Elvin ALBAUM, Plaintiff,
Thomas F. CAREY, Superintendent of Schools of Union Free School District #15, and Arthur Carin, Hal-Curtis Felsher, Howard T. Jankowitz, William Mayhew and Samuel Springer, constituting the Board of Education of Union Free School District #15, Jericho, New York, Defendants

The opinion of the court was delivered by: WEINSTEIN

WEINSTEIN, District Judge.

 Plaintiff, a high school humanities teacher, brings this action against Thomas F. Carey, Superintendent of Schools, and the individual members of the Board of Education of Union Free School District No. 15 to compel Carey to recommend him, and the Board to consider him, for tenure. He seeks to have the provision controlling the superintendent's action, paragraph 2 of section 3012 of the Education Law of New York, McKinney's Consol.Laws, c. 16, declared invalid under the United States Constitution. 28 U.S.C. §§ 1343(3), 1343(4), 2201, 2202, 2281, 2284.

 Plaintiff also contends that the failure of the superintendent to recommend him for tenure deprived him of his "rights of free speech and free assembly under the First Amendment." He seeks relief pursuant to sections 1983 and 1988 of title 42 of the United States Code.

 The cause is now before this Court on defendants' motion to dismiss the complaint for failure to state a claim on which relief can be granted and plaintiff's cross motion to convene a three-judge court to hear his constitutional challenge to the New York statute. 28 U.S.C. §§ 2281, 2284. The Attorney General of the State of New York has submitted a brief as "intervenor-defendant" supporting defendants' position. For the reasons indicated below, defendants' motion to dismiss is denied and plaintiff's motion to convene a three-judge court is granted.

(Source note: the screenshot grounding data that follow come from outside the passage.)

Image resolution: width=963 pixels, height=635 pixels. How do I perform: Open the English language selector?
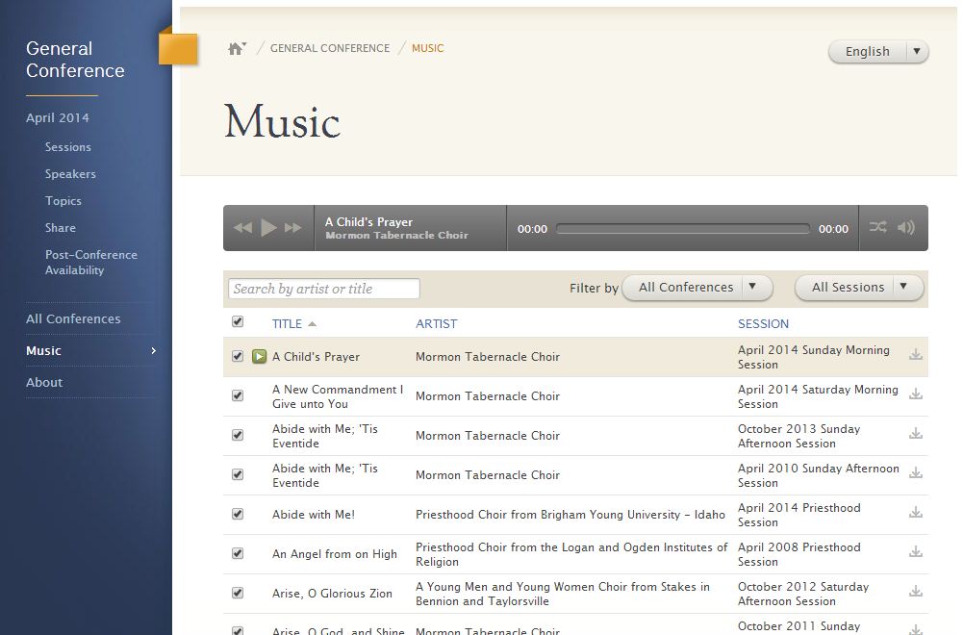click(876, 51)
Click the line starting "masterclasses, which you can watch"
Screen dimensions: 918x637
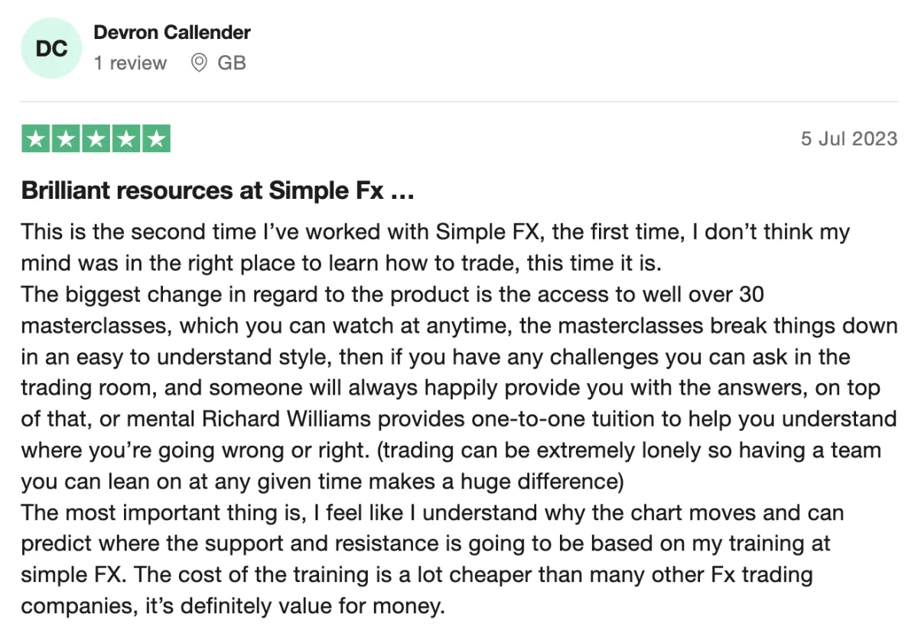coord(459,325)
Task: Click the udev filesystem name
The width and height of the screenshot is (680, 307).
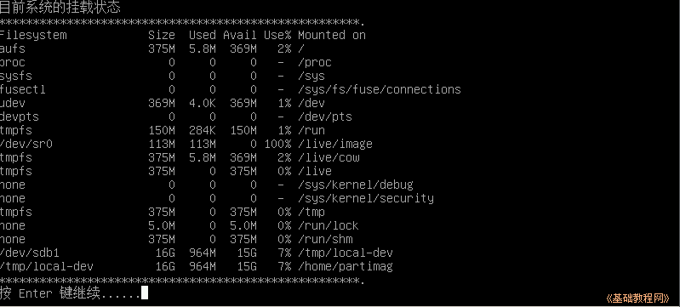Action: tap(13, 103)
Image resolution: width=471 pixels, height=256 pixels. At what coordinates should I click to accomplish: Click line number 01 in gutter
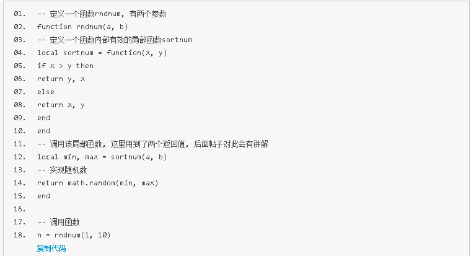20,14
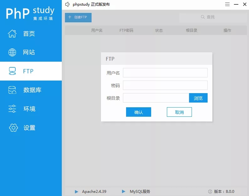Open the hamburger menu icon

(227, 4)
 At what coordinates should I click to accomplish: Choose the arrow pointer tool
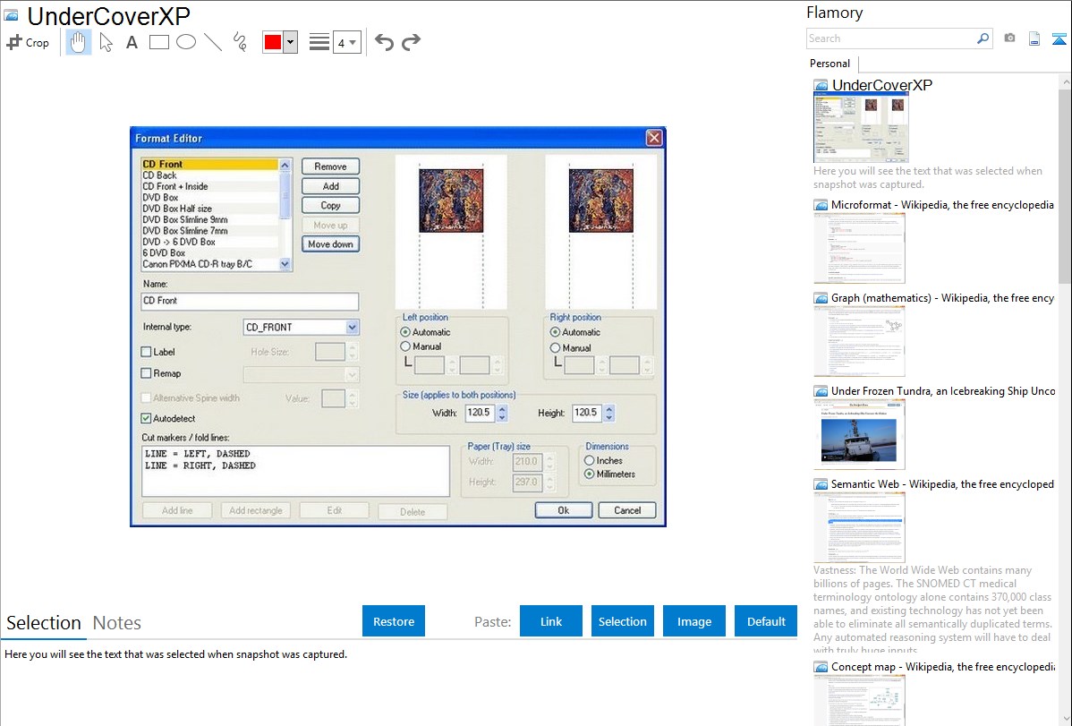click(x=106, y=42)
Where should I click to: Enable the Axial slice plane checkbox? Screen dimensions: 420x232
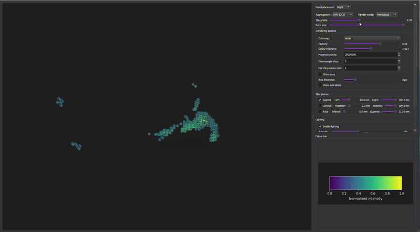[x=320, y=112]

 Defendants also move to dismiss as to the individual members of the Board of Education on the ground that they are neither necessary nor proper parties to this action. Disposition of this motion may depend upon the three-judge court's appraisal of the statute; decision is therefore deferred to a later "stage of the action." Fed.R. Civ.Proc. 21.

 According to the complaint, plaintiff was employed as a probationary teacher in the fall of 1964. From "commencement of his employment until December of 1966, all reports and evaluation of the plaintiff by his superiors, including the defendant Carey, consistently rated the plaintiff as superior in virtually every aspect of his performance." This "high praise" allegedly "ceased in December of 1966 immediately after defendant Carey became aware that plaintiff had become the contract negotiator for the Jericho Teachers Association," and plaintiff was not recommended for tenure the following spring.

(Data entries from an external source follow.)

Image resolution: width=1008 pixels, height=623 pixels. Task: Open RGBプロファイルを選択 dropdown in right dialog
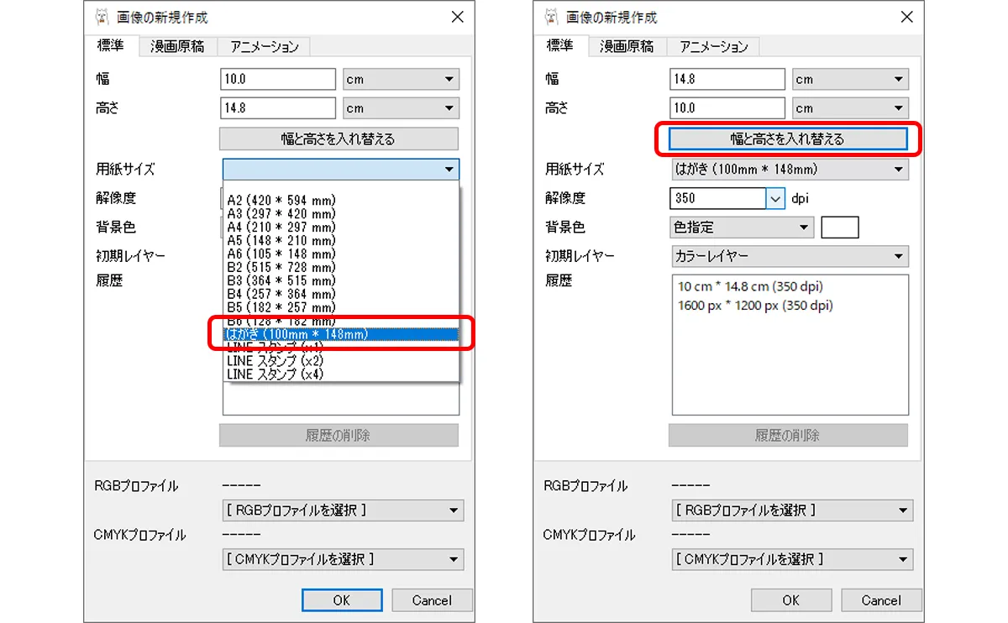[x=792, y=510]
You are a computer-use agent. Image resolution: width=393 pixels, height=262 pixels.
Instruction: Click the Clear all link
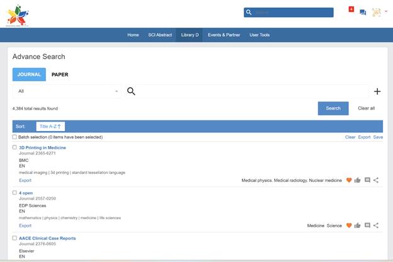coord(366,108)
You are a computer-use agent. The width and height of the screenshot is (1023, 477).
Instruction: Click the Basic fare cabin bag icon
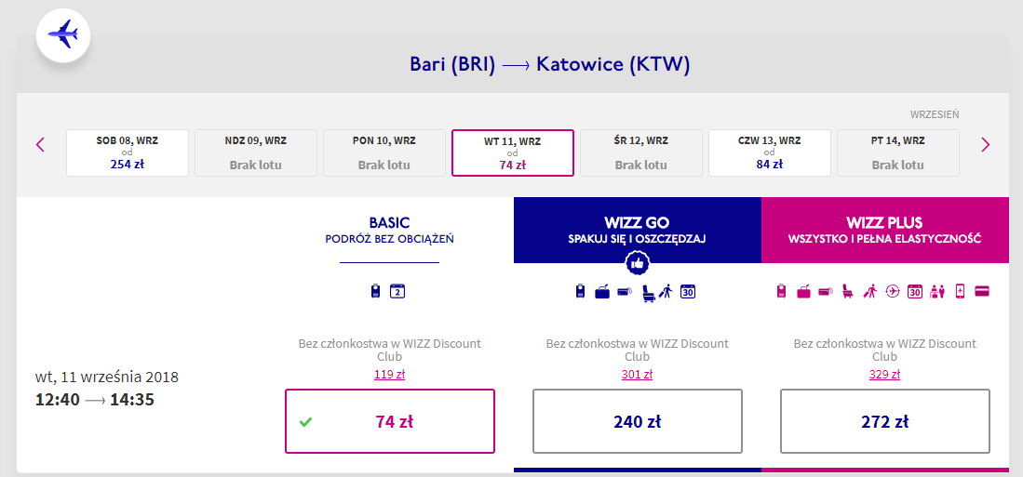click(375, 291)
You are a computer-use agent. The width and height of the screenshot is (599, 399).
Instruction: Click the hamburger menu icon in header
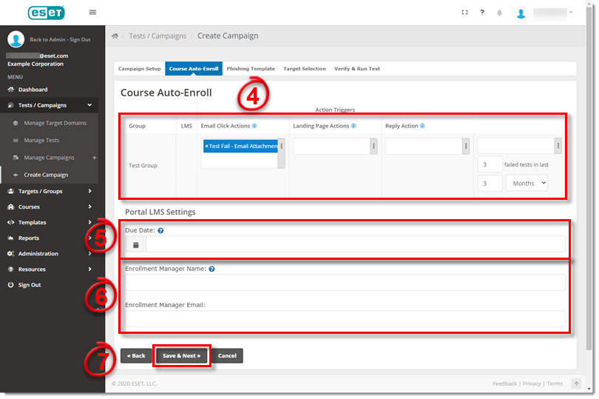pos(92,13)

 Plaintiff states a claim upon which relief can be granted. The complaint can be fairly read to allege that plaintiff - a model teacher - was not granted tenure solely because he participated in a teacher's union in a high level capacity. Within the confines of this complaint, plaintiff would be able to offer proof that he was punished by an agency of the state for merely inviting fellow teachers to his home to extol the virtues of unionization and to urge them to organize.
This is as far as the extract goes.